The "Raynox MSN-505" looks good. Would the magnification be affected tho since im using a regular 24-105mm lens? I found some images on the internet but from what i was reading they seem to be taken with a macro lens + the Raynox.

@GeorgieGirl : Feel free to post here if you want : )


----------



## Overread (Sep 6, 2011)

A regular macro lens starts with a higher native magnification so, when compared to a regular lens, you would get less overall magnification. However performance should still be very good and I suspect the reason you see more shots with macro lenses with the MSN 505 is that its the kind of addon people buy after they get the macro lens; whilst options like the DCR 250 are things people often buy before to have a play around with.


----------



## Boombeat (Sep 6, 2011)

The dcr 250 looks great also and i think would be enough for me since it's my first try at macro. I got two lenses , the 24-105mm standard and another one which is 75-300mm. Which one would give me the better pictures? Sorry if you already specified this earlier but i just started with photography and am still a bit green on the subject lol.


----------



## Overread (Sep 6, 2011)

Considering your earlier reversed lens photos I'd think the DCR250 might not give you as much as your reversed lens combo is giving you, but its certainly a good start and nothing stops you later adding the MSN 505 to your setup. 

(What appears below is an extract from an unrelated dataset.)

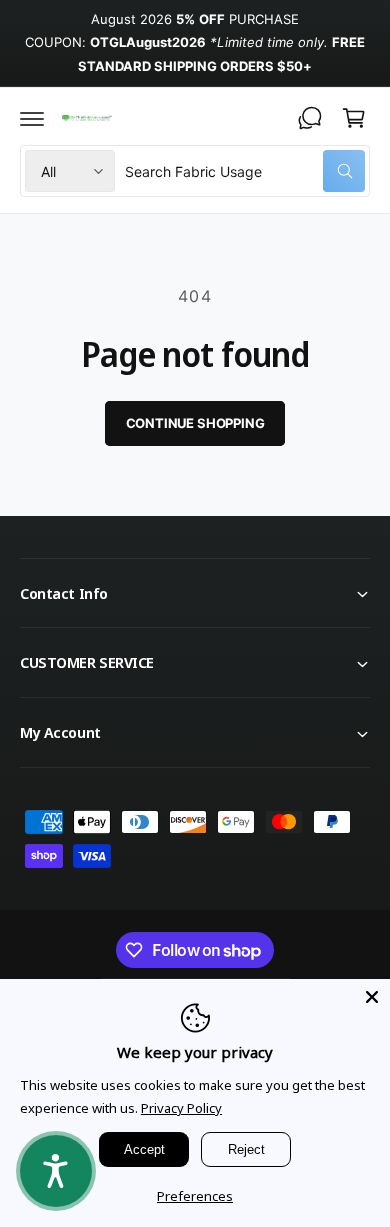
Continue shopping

As for the lenses its a tricky choice - the attachments will give you the greatest magnification on the 300mm over the 105mm however you'll then have to consider optical quality and it might be here that you use it on one lens over the others. Also note you could, say, use it at the 200mm point on the zoom rather than the full 300mm (since most zooms are softer the longer they are set to).


----------



## Boombeat (Sep 6, 2011)

I know it's kinda difficult for this lens to be as effective as the reversed lens but im not aiming to shoot such small insects with it. The spiderling in the pic has the size of a small mosquito. What im aiming for is to photograph  larger insects like flies,grasshoppers,dragon flies and maybe have a bit of detail like the eyes etc. My current lenses offer me no such possibilities.

Cheers : )


----------



## GeorgieGirl (Sep 7, 2011)

Ok. So with my 60mm and my crop 7D...if I were to get down with Raynox for fast fun...which one?


----------



## Overread (Sep 7, 2011)

DCR 250 would be my choice, I got the same one originally with my 70mm macro lens and it gives a good boost to magnification, but isn't so extreme that things become too unworkable. The 150 would be a bit too weak for a shorter macro lens whilst the 202 and 505 are far more powerful and, whilst very usable, might be more tricky to get used to.


----------



## GeorgieGirl (Sep 7, 2011)

Thank You!!!!


----------